Task goal »
Using the listing below, copy every line that mentions "computer".

Extracted records »
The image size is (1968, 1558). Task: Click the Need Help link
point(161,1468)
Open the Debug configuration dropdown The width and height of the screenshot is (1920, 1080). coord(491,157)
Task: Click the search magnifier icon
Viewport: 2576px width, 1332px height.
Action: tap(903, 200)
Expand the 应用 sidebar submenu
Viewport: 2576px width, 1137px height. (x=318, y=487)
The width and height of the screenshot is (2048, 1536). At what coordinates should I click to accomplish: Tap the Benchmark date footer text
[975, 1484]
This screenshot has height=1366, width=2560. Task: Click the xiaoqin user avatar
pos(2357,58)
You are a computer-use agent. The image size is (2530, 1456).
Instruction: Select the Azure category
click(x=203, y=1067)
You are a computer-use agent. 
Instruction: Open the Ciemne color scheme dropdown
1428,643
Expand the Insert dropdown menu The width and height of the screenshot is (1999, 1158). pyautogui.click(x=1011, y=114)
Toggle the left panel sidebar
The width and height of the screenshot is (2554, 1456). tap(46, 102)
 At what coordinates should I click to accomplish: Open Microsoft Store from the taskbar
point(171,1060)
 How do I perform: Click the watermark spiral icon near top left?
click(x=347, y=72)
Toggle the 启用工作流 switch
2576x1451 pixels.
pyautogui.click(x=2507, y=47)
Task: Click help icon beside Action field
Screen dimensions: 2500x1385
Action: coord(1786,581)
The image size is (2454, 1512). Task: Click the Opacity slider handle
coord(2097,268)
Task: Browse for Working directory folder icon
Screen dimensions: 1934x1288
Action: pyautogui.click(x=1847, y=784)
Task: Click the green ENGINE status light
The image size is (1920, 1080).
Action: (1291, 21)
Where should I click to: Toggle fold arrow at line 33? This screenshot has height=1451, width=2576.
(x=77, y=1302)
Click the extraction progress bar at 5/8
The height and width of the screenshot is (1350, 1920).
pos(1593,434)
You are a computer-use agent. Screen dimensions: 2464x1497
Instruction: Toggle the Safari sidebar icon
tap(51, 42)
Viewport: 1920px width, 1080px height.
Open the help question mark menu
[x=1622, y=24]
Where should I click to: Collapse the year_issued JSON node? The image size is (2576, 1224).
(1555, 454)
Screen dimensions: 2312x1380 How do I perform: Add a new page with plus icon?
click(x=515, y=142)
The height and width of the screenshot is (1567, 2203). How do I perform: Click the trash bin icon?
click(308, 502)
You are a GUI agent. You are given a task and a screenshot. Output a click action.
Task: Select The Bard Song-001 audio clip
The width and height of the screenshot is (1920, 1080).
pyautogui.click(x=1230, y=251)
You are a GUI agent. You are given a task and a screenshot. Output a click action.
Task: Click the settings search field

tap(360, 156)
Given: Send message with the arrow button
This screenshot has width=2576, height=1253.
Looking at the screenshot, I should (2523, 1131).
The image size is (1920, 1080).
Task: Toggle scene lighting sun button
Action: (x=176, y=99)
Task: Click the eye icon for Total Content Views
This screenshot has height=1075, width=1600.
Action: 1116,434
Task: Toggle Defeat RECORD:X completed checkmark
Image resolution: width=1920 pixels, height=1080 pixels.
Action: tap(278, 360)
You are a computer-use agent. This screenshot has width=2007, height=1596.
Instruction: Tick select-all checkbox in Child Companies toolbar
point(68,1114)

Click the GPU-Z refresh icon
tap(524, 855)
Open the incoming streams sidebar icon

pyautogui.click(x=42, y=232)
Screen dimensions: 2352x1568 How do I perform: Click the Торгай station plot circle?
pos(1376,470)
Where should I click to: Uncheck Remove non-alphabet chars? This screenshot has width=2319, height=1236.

Response area »
You are a computer-use agent. The image size is (2530, 1456).
You are a computer-use agent. 
You are a computer-use agent. Screen dimensions: 2464x1497
You are a computer-use agent. This screenshot has width=2007, height=1596.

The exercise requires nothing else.